Eu sou uma pessoa que aprendeu a apreciar a poesia e não poderia deixar esse dia passar em branco. Sempre quis conhecer Florbela d'Alma da Conceição Espanca, poetisa portuguesa que trouxe poesia de alta qualidade, recebendo prêmios literários como o Prêmio de Literatura Portuguesa.
A poetisa cultivou de forma exclusiva o soneto e as suas primeiras obras de poemas foram:
Livro de Mágoas (1919);
Livro de Sóror Saudade (1923);
Charneca em Flor (1931).
Ao terminar a leitura senti a alma da poetisa na sua dor, sofrimento, saudade e amor.
A cada poesia há um sentimentalismo profundo, o que me prendeu na sua profusão de palavras tristes, marcantes e que tocam, ela me trouxe muitas reflexões do viver. Além de demonstrar seu amor por Portugal e sua forma feminina que tanto nos representa.
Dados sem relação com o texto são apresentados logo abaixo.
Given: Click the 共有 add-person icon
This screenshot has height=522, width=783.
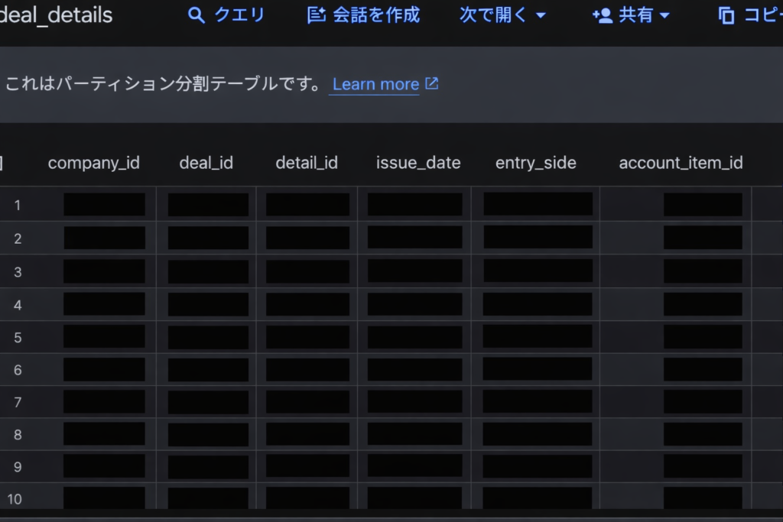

"Eu sou a que no mundo anda perdida,
Eu sou a que na vida não tem norte,
Eu sou a irmã do sonho, e desta sorte
Sou a crucificada... a dolorida... (...)
Sou aquela que passa e ninguém vê...
Sou a que chamam triste sem o ser...
Sou a que chora sem saber porquê...
Sou talvez a visão que Alguém sonhou,
Alguém que veio ao mundo pra me ver
E que nunca na vida me encontrou!"
Ao ler Florbela Espanca você a conhecerá de forma verdadeira pois ela se entrega em seus versos, se mostra em várias vertentes que mexem, que te fazem se identificar como mulher que sonha, sofre, sente saudade, tem perdas, ama e ainda consegue a graciosidade de ser mulher.
Seu coração vai transbordar o que o dela o fez e se emocionar.
Eu não poderia deixar de ressaltar a edição belíssima da Martin Claret em capa dura e uma divisão que trouxe toda a beleza da poetisa.
Foi uma leitura intensa em que identifiquei com a mesma, também por ser mulher mas principalmente, pelos sentimentos apresentados em cada verso.